The cozy showroom was ensconced in a smooth ambience throughout the night. The small audience warmed up with coffee and brownies as the performers set up their instruments. The intimacy afforded by the low-key atmosphere was perfect for the jazz music that lit up the night.

Jazz is a style of music that lends itself well to mental imagery, providing sonic landscapes for the listener. Robinson and the band started off the night with a smoky, upbeat rendition of “ ’Twas the Night Before Christmas.” The setting was very reminiscent of dark jazz clubs from the past. Flickering light sprang from small tea candles and lapped at the crimson walls, as the group alternated between relaxing jazz numbers and dizzying funk.

“Bacon Grease” was an original tune from early in the night that had the band members grooving in an enviable harmony. Watching the band perform, one could detect an unspoken synergy, a musical accord. Total Zen.

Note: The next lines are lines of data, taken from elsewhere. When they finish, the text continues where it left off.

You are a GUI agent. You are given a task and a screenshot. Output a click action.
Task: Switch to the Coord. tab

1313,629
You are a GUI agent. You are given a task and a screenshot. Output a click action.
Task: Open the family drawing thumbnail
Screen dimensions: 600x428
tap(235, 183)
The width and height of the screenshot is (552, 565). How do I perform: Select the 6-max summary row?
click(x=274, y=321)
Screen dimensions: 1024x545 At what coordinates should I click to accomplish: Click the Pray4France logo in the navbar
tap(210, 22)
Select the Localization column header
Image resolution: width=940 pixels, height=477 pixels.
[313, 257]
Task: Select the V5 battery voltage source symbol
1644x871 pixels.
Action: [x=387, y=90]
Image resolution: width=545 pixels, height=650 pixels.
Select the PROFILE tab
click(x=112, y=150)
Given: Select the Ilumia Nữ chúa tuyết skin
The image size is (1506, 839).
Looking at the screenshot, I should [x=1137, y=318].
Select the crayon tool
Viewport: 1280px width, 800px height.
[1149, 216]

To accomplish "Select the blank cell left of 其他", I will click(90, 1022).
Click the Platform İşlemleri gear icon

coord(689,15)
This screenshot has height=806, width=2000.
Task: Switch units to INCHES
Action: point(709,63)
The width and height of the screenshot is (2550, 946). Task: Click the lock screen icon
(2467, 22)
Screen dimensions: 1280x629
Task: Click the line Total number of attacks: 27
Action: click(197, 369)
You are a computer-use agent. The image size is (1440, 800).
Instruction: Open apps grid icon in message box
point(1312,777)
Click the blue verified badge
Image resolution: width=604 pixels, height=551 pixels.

Leonard Jennings has a long-standing reputation as an amazing guitarist. His rich tones swirl around the music of his band mates, creating an unforgettable atmosphere. Jennings has played with Richie Cole and Pharoah Sanders. Currently, he is also a member of Tony Quarles and Discovery - a notable wedding band in the greater Cleveland area.

Aside from the poetry and the intermittent conversation with the audience, the instrumentals dominated the night. Among the guys on stage, there was certainly something special taking place.

The band has been performing for more than a decade now, Robinson said. They started jamming around 1997 and have played at a variety of venues, including the Cleveland Museum of Art and the Rock and Roll Hall of Fame. The group members have become very tight over those years, forming a close bond during their performances. With just a glance or a nod, the song will shift and morph around a catchy hook. Within their craft, these cats are masters of nuance. And they’re having fun doing it.

“The thing about this drummer: He’s manipulative,” Robinson said with a smirk. “He makes people do this,” he said as he started swaying back and forth with the funky beat Holmes was pounding out.

“And I confess he got me,” Robinson said as he laughed his way back to the keyboard.

The band slipped a wide array of inspirations into their performance. Robinson wove his political and cultural muses into his poetry and music. During a particularly rousing hip-hop number, Robinson explored his own background and got the audience involved in a call-and-response segment.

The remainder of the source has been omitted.